For President Trump, the Supreme Court’s ruling on his travel ban could be summed up in a word. “Wow!” he tweeted.
In one of its final decisions of the term, the Supreme Court on June 26 rejected a challenge to Trump’s September 2017 order banning entry to the U.S. for citizens of some Muslim-majority nations, a big win for the Administration on a policy that has been mired in the courts for months. But Trump’s simple exclamation belies the complex divisions and revelations within the decision.
Chief Justice John Roberts wrote for the majority that the government showed sufficient national-security justification for the order and that the demographics of the countries it affected weren’t proof of “religious hostility.” Justice Sonia Sotomayor, joined by Justice Ruth Bader Ginsburg, disagreed. In a stinging dissent, she accused conservative Justices of “ignoring the facts” of how the order had been advertised. (The other two liberal Justices joined in a different dissent.)
This wasn’t the court’s only hot-button-issue case this term. It also said that California couldn’t force crisis pregnancy centers to advertise state abortion services, held that law enforcement needs a warrant to pull cellular site records, ruled narrowly in favor of a baker who refused to make a wedding cake for a same-sex couple, and sided with Republicans in two gerrymandering cases.
But the travel ban was always going to be the most political, and Justices on both sides of the ideological spectrum took pains to separate themselves from what is now considered one of the court’s most shameful decisions. The court officially overturned 1944’s Korematsu v. United States, which infamously upheld the constitutionality of the internment of Japanese Americans during World War II and which has been the subject of comparisons to current immigration policies by the Administration’s opponents.

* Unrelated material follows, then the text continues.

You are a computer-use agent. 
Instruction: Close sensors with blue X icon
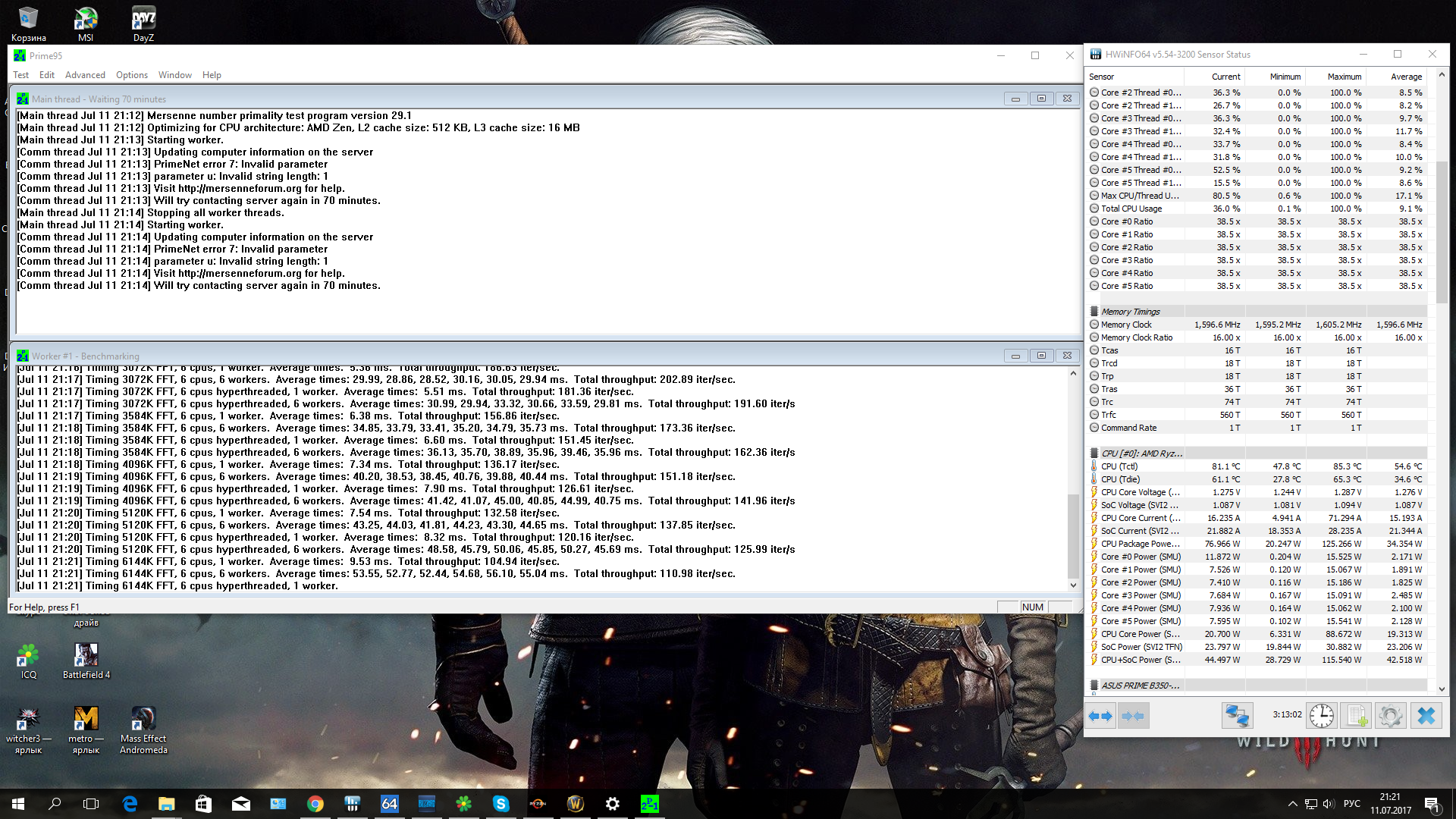click(1426, 716)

For SCOTUS watchers, of all the opinions issued by the court on this case, the one to pay attention to was Justice Anthony Kennedy’s concurrence. Siding with the majority, he also urged officials to remember the importance of religious tolerance with a poeticism that some attributed to a man who might not have many opinions left to write. Sure enough, the next day, Kennedy, 81, announced his retirement (see page 26). “An anxious world must know that our Government remains committed always to the liberties the Constitution seeks to preserve and protect,” he wrote, as if seeking an epitaph for his career on the bench, “so that freedom extends outward, and lasts.”